● INSTRUCTIONS FOR THE TASK
From the first line of the data through the line containing "Open the Tools", return each line exactly.

[[ EXERCISE MATERIAL open ]]

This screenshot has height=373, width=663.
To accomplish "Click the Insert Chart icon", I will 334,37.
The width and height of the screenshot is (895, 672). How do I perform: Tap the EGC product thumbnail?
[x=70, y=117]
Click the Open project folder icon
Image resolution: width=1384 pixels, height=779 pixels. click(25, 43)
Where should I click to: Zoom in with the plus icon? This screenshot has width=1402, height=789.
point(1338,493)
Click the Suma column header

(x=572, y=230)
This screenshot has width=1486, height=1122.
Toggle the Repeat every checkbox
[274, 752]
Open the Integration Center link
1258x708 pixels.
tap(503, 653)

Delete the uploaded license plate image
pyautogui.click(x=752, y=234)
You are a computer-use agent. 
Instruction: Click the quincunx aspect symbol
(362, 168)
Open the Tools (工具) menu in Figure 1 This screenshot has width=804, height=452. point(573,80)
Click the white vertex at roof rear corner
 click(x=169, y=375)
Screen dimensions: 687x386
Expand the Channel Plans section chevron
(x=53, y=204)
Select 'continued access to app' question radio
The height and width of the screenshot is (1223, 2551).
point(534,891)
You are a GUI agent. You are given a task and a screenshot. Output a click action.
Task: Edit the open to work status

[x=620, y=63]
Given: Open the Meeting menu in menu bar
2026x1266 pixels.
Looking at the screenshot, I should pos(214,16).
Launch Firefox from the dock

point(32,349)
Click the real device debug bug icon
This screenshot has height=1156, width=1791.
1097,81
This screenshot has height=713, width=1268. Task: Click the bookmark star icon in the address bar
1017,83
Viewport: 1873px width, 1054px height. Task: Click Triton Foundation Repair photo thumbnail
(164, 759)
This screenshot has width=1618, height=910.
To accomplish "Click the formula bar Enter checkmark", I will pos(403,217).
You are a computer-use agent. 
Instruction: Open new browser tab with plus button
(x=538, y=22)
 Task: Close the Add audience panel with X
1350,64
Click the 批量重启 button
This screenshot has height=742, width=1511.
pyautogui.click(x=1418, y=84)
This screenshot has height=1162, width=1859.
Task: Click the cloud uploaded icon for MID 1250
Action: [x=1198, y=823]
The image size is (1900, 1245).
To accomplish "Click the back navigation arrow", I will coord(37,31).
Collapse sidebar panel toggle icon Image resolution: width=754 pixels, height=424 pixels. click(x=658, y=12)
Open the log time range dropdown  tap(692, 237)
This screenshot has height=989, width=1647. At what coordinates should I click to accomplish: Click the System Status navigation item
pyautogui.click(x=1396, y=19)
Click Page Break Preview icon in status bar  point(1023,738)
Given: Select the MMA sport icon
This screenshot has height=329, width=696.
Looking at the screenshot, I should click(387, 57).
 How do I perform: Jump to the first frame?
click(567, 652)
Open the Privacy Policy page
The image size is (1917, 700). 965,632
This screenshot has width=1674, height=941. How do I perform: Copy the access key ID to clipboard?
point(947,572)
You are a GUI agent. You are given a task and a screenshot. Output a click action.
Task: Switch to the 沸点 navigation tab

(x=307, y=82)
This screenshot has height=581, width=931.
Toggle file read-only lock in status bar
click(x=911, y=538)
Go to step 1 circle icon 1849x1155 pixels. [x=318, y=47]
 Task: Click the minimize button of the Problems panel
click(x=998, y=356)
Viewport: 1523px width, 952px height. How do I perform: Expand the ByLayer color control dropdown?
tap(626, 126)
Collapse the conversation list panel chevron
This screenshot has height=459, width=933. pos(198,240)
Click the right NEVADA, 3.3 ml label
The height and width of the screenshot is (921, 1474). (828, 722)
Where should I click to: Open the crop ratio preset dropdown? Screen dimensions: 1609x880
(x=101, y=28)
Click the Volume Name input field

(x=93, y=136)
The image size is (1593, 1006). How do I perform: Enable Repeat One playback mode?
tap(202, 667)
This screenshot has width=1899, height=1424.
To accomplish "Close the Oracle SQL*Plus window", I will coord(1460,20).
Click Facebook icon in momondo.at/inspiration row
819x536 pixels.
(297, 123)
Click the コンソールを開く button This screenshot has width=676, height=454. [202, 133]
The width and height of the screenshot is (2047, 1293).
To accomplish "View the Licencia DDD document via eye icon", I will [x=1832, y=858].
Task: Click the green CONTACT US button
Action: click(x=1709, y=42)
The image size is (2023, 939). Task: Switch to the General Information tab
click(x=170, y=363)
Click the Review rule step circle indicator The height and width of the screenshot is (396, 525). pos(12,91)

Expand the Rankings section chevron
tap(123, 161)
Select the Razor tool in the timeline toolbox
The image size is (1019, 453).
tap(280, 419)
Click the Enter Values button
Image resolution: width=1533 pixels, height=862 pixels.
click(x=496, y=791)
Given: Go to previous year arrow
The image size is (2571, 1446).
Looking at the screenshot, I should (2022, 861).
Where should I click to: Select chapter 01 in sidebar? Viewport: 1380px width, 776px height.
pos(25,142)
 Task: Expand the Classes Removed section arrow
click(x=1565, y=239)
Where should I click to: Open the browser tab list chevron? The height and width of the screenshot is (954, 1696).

[[ EXERCISE MATERIAL closed ]]

● OUTPUT OF THE TASK
This screenshot has height=373, width=663.
To accomplish "Click the Insert Chart icon", I will 334,37.
The width and height of the screenshot is (895, 672). How do I perform: Tap the EGC product thumbnail?
[x=70, y=117]
Click the Open project folder icon
Image resolution: width=1384 pixels, height=779 pixels. click(25, 43)
Where should I click to: Zoom in with the plus icon? This screenshot has width=1402, height=789.
point(1338,493)
Click the Suma column header

(x=572, y=230)
This screenshot has width=1486, height=1122.
Toggle the Repeat every checkbox
[274, 752]
Open the Integration Center link
1258x708 pixels.
tap(503, 653)

Delete the uploaded license plate image
pyautogui.click(x=752, y=234)
You are a computer-use agent. 
Instruction: Click the quincunx aspect symbol
(362, 168)
Open the Tools (工具) menu in Figure 1 This screenshot has width=804, height=452. point(573,80)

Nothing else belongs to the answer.